In response to this, the Electricity Authority (EA) mandated that gentailers disclose internal transfer prices (ITPs) – the transaction prices between the generation and retail arms of their businesses.
We commissioned research to find out whether the disclosure rules were fit for purpose and delivering good information to consumers about profits being made in the electricity sector.
We asked NZIER to answer the following questions:
- Are the disclosure rules providing adequate information?
- Is the approach to analysis undertaken by the EA, particularly the use of a range of benchmark ITPs, appropriate?
- Are any changes needed to disclosure rules or the analytical approach to ensure consumers have robust information on whether gentailers are making excess profits?
Findings
NZIER analysed the ITP and retail margin disclosure data published by the Electricity Authority along with the disclosure process. They also reviewed independent retailers’ submissions on gentailer pricing and the disclosure regime.
The research found that:
- The disclosure rules are not providing adequate information. We can see how these companies allocate cost, revenue and risk within their businesses, but we can’t tell if their generation revenue is excessive.
- The benchmarks used by the Electricity Authority to compare the ITPs disclosed by gentailers are difficult to interpret. The revenues are not compared with a model of generator costs and profitability in a working competitive market. Without a robust baseline for comparison, the disclosure rules are limited in what they can tell consumers.

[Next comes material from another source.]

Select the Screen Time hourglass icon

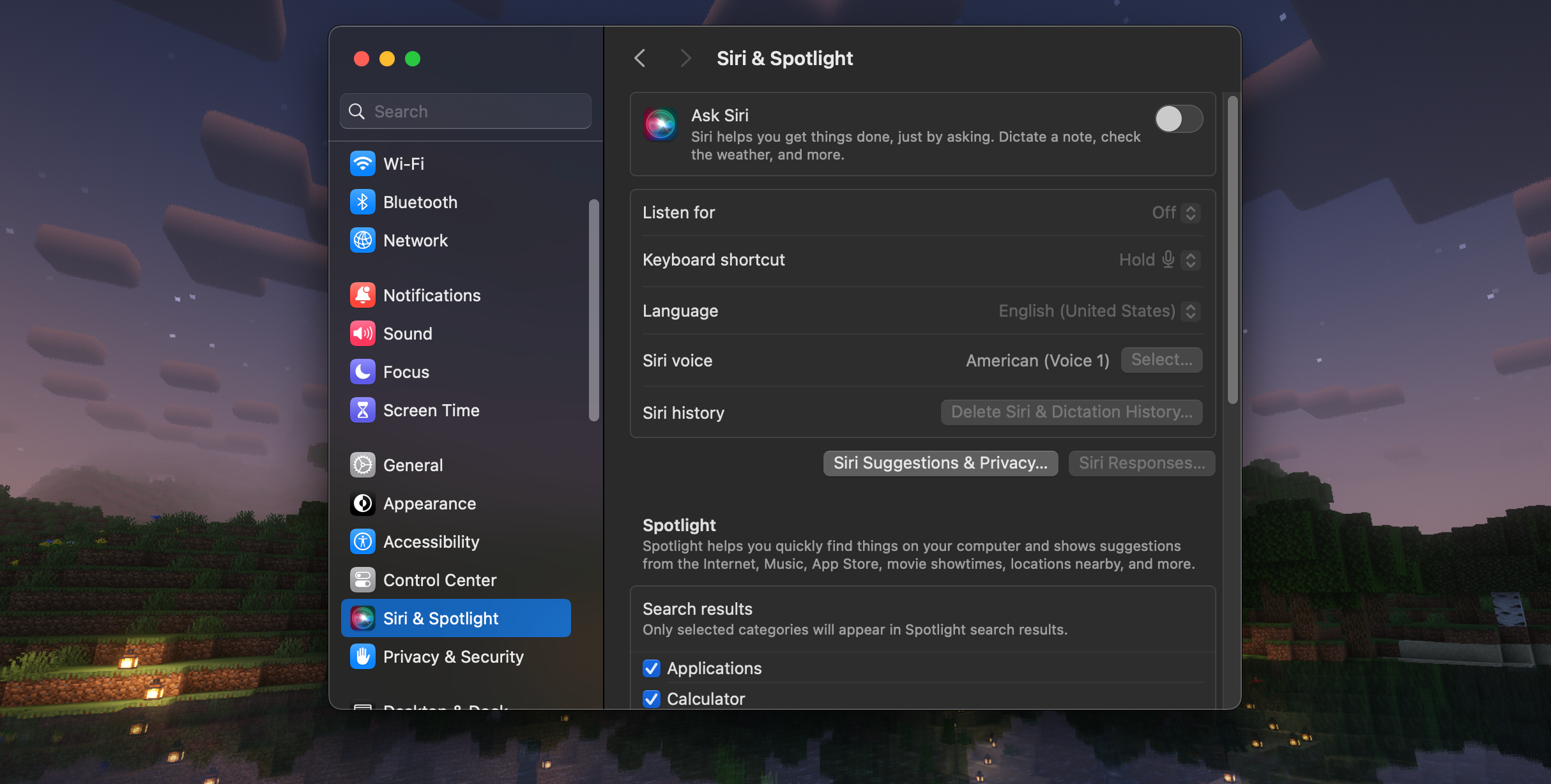[362, 410]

- There is a requirement for both gentailers and electricity retailers with at least 1% market share to publish their retail gross margins. This information can provide an indication of whether gentailers and independent retailers face a similar or different cost structure for the wholesale cost of electricity. However, retail gross margin data have been disclosed for one year only – 2022 – making it difficult to draw conclusions about trends in wholesale prices or margins for independent retailers.
Next steps
The Electricity Authority plans to carry out a post-implementation review of the disclosure rules. We believe the review needs to look carefully at how to ensure consumers get reliable information about whether gentailers’ profits are excessive or not. Without this information, consumers will continue to raise legitimate questions about whether the price they’re paying for power is fair and whether the market model we have needs to be reformed.